··· Data shown
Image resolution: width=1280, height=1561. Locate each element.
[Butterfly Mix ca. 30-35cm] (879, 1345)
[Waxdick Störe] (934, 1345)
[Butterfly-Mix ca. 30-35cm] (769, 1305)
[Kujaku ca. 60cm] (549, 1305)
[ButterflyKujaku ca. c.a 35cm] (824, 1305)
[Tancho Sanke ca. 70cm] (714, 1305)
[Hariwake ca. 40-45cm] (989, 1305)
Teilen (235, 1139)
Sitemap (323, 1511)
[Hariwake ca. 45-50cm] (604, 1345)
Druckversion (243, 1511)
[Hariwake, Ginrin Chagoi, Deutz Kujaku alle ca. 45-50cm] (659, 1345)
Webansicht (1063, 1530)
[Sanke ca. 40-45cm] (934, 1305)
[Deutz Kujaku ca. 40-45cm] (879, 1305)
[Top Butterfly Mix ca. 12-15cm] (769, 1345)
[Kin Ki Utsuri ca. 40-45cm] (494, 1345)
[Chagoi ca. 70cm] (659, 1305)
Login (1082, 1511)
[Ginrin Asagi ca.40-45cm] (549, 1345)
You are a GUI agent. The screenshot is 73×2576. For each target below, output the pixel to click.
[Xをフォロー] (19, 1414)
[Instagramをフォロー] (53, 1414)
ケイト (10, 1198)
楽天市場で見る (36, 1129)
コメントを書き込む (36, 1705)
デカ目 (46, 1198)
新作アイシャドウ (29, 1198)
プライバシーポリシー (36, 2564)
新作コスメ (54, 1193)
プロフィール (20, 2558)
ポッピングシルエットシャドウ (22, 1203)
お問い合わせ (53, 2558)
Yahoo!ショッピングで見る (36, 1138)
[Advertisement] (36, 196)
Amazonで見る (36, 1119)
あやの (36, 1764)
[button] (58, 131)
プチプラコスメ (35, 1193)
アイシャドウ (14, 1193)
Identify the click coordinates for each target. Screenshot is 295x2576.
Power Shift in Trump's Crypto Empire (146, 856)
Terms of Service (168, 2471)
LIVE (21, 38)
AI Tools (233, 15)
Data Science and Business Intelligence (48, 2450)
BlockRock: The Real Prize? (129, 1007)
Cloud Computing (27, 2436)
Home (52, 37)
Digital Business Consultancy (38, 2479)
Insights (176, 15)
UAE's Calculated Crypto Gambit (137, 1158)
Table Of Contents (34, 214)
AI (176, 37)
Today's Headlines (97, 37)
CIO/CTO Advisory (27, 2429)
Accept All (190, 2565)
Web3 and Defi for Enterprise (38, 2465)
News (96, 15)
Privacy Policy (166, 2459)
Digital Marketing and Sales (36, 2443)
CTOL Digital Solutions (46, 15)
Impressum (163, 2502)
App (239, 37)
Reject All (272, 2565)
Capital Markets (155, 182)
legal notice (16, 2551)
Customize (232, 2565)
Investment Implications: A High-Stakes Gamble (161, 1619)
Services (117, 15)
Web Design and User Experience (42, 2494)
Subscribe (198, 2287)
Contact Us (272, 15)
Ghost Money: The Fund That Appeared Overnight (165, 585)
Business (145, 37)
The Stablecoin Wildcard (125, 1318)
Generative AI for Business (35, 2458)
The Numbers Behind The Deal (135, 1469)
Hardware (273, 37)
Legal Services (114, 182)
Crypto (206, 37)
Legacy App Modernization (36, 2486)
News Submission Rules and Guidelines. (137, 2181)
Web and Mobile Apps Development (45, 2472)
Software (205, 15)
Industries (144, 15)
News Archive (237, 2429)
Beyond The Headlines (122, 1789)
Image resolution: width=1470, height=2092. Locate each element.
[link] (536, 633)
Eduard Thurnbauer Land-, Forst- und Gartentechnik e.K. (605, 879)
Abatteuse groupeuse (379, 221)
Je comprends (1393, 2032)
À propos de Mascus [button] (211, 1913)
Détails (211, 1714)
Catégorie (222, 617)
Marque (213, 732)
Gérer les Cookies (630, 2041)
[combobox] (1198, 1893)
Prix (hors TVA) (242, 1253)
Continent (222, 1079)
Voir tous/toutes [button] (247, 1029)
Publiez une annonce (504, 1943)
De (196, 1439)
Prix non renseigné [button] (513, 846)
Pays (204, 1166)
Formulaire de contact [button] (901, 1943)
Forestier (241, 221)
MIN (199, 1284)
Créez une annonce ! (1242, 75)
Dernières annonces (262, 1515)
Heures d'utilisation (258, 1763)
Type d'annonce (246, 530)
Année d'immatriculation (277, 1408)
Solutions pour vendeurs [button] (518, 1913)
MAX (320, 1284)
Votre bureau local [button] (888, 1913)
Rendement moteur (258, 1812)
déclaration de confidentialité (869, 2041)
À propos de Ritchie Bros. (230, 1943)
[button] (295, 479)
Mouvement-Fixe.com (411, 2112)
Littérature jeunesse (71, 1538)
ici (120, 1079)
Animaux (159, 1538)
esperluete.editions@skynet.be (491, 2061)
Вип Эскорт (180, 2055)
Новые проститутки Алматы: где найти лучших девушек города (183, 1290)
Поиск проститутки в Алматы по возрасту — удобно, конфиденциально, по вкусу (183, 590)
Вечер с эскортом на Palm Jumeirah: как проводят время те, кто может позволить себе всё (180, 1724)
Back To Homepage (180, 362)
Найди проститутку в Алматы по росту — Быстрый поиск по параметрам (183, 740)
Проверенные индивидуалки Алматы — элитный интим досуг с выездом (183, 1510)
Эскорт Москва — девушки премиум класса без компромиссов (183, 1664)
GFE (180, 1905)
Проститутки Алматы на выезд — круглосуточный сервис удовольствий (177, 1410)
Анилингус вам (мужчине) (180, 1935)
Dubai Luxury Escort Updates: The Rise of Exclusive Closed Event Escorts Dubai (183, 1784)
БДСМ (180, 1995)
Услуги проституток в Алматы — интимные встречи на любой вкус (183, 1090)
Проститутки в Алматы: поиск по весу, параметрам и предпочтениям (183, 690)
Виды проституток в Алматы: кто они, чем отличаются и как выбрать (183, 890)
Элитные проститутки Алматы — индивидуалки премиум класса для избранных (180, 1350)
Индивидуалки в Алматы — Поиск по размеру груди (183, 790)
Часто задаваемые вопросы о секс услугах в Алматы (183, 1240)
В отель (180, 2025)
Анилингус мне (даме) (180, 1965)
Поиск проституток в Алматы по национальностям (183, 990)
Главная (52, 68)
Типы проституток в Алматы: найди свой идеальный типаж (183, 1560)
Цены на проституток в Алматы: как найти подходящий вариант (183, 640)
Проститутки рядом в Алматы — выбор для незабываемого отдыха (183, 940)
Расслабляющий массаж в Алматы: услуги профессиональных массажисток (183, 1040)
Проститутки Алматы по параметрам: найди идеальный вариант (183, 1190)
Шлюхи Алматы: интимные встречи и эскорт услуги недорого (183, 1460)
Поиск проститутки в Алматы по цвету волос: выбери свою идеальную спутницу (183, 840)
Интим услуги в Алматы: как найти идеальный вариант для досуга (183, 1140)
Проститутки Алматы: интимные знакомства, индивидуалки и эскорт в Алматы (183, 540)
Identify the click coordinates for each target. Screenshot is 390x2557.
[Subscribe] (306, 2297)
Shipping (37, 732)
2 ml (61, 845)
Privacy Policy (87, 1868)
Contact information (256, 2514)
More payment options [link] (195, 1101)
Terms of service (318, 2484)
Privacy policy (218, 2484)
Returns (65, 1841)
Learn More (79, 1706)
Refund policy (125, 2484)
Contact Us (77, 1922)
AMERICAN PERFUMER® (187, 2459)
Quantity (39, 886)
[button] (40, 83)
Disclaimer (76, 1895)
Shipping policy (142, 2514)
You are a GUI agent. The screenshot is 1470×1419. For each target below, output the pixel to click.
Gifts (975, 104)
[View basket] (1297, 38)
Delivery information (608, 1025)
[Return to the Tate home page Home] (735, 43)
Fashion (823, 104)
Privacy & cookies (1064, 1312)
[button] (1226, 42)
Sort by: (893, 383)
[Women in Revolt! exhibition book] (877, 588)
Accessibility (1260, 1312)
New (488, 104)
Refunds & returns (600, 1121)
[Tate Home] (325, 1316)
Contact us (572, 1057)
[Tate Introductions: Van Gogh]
······
Task item: Wherever a line in the data above holds the word "Prix", copy that line.

Expected answer:
Prix (hors TVA) (242, 1253)
Prix non renseigné [button] (513, 846)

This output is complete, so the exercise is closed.